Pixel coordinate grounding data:

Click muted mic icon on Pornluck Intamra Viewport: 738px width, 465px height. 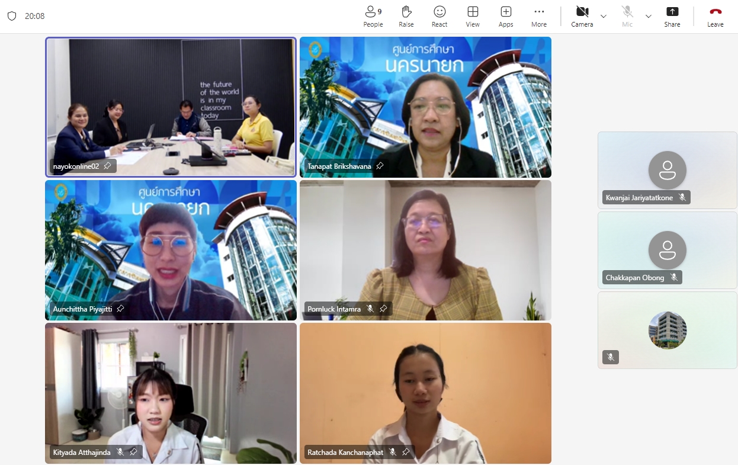[x=370, y=309]
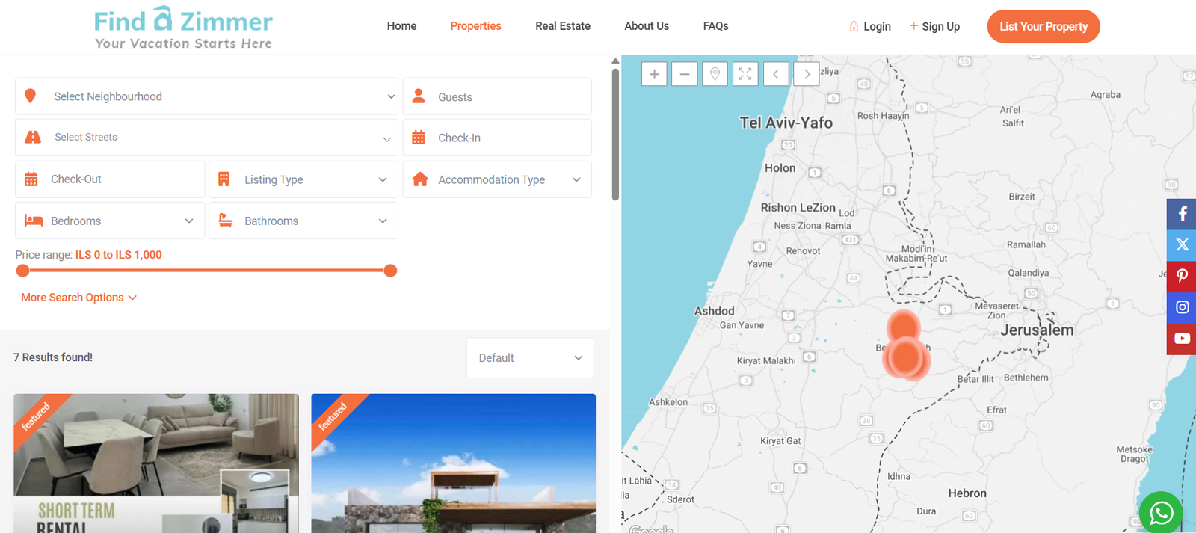Image resolution: width=1196 pixels, height=533 pixels.
Task: Zoom in on the map
Action: pyautogui.click(x=654, y=74)
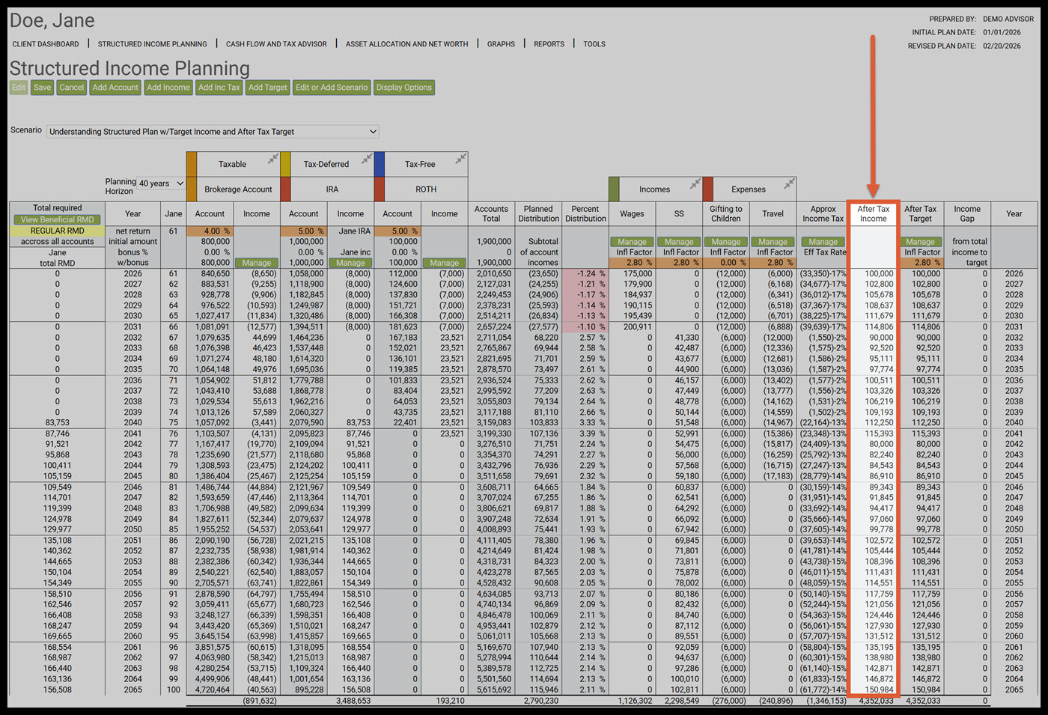Click the blue Tax-Free color swatch
This screenshot has width=1048, height=715.
point(380,164)
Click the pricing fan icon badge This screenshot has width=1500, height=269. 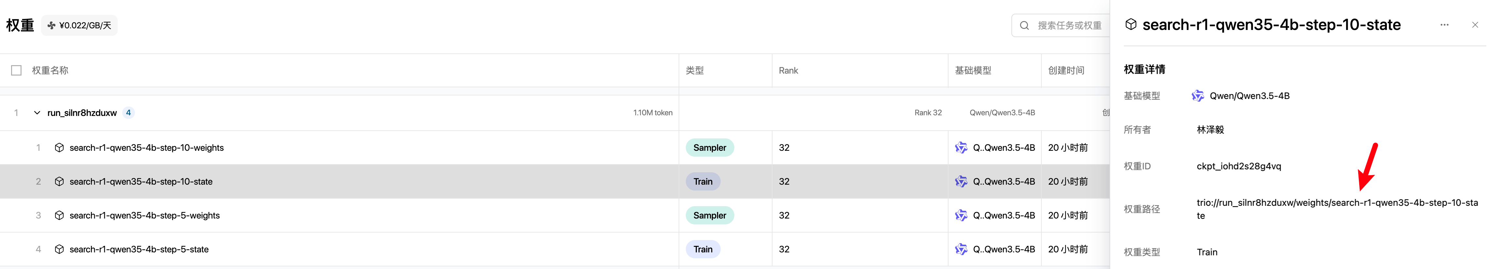point(51,26)
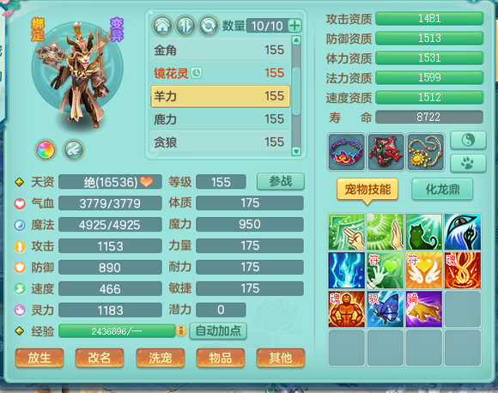Open the yin-yang button beside equipment slots
Image resolution: width=498 pixels, height=393 pixels.
(x=468, y=140)
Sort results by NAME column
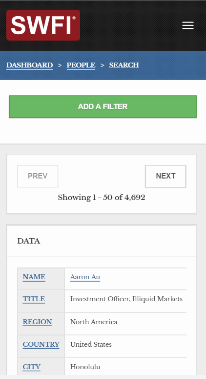 pyautogui.click(x=34, y=277)
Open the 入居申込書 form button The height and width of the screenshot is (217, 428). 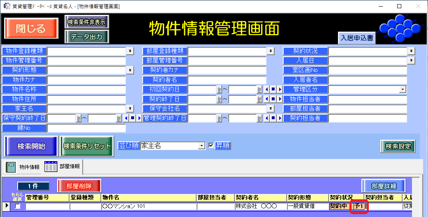point(357,38)
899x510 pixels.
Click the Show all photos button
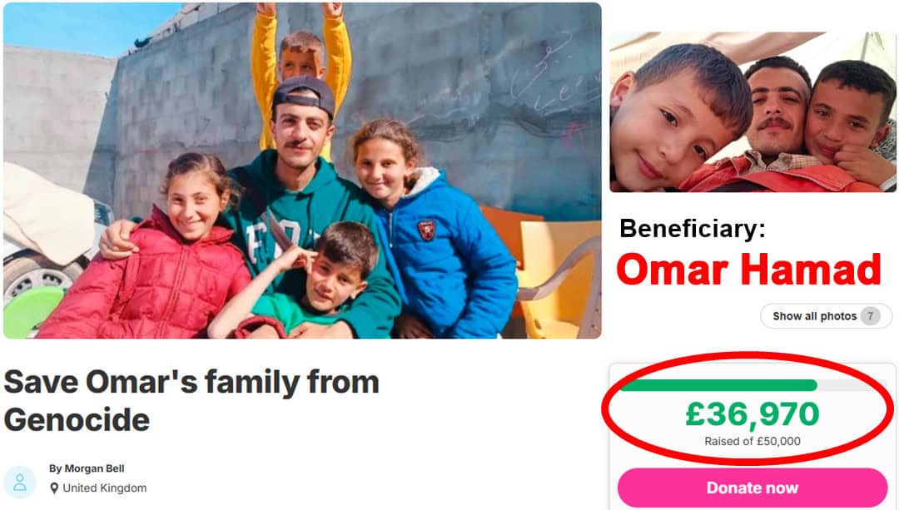827,316
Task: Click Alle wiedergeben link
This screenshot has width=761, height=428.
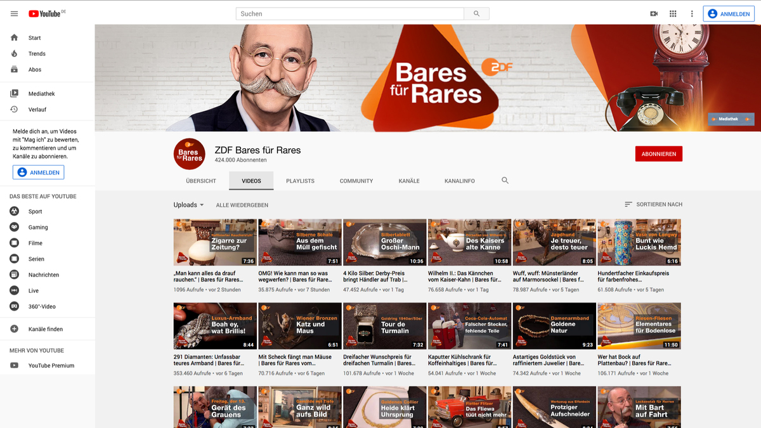Action: pos(242,205)
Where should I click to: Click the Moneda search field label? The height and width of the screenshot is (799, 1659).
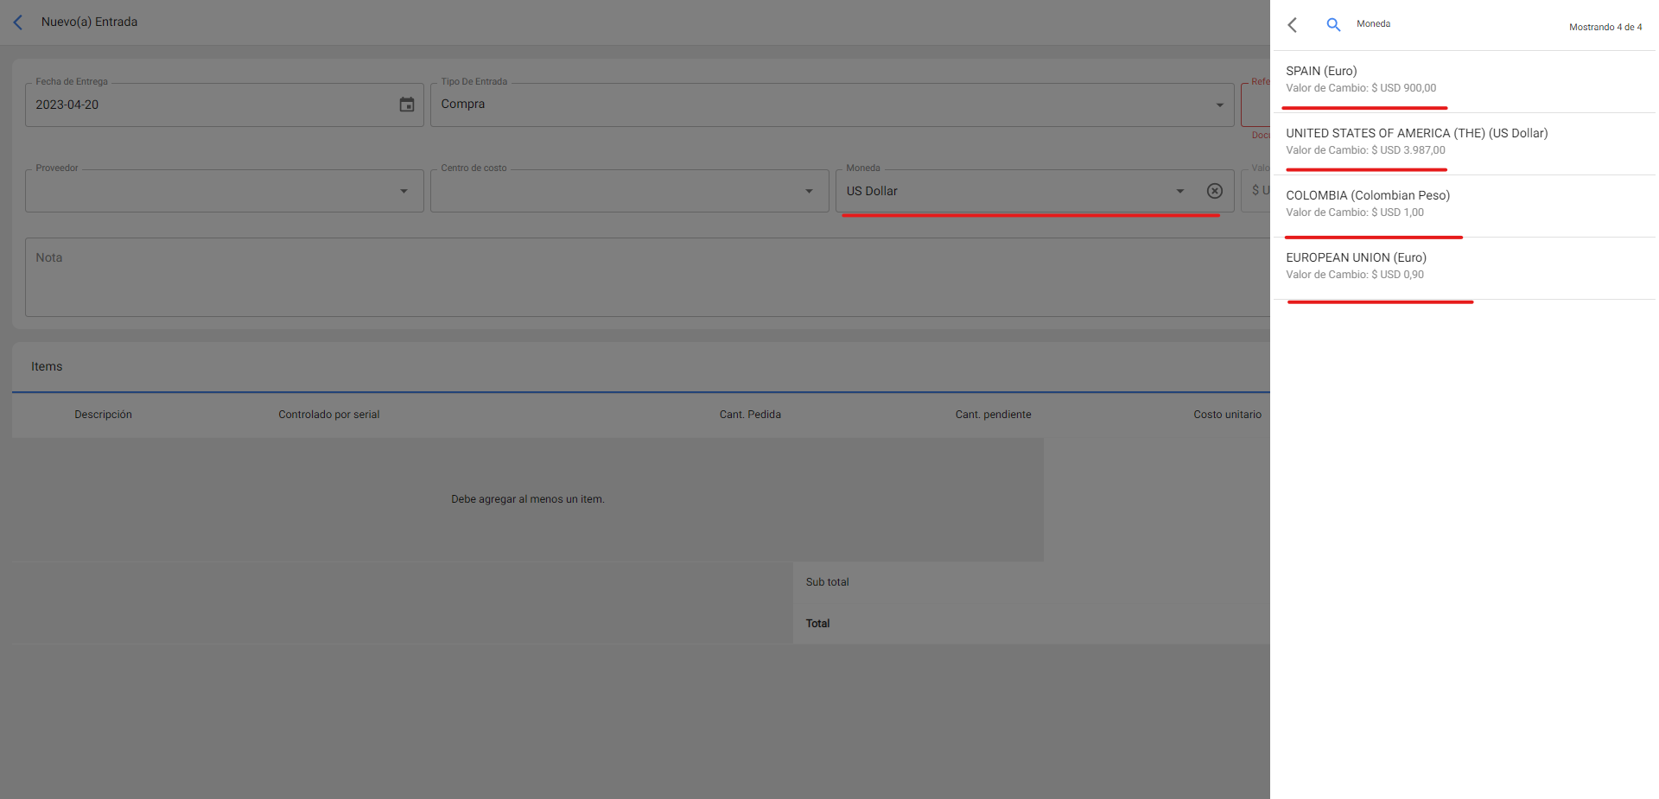(1373, 24)

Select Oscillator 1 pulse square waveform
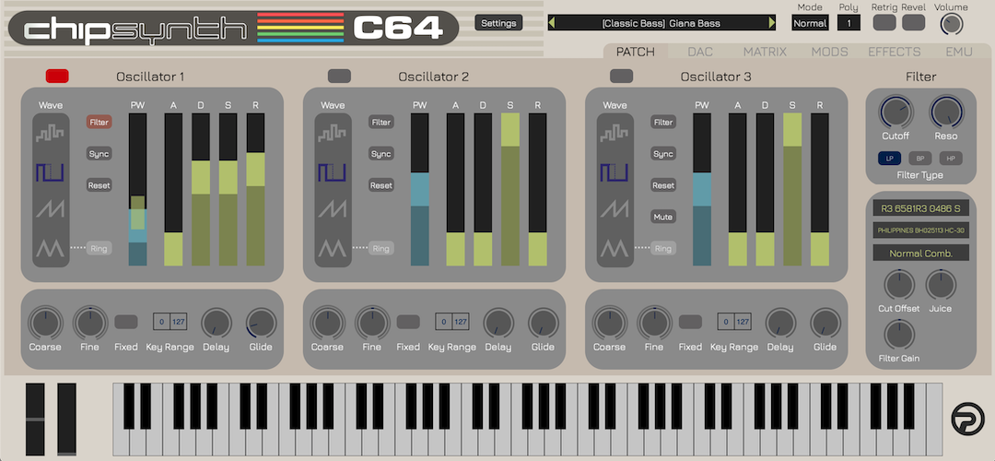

WHAT NEEDS TO BE DONE:
Begin at the line containing "Where should I" and transcribe exactly every line through the end of the records, both ends included, leaving the pictures out.

SOLVED PROBLEM:
Where should I click to: Click the Moneda search field label? The height and width of the screenshot is (799, 1659).
(1373, 24)

Select Oscillator 1 pulse square waveform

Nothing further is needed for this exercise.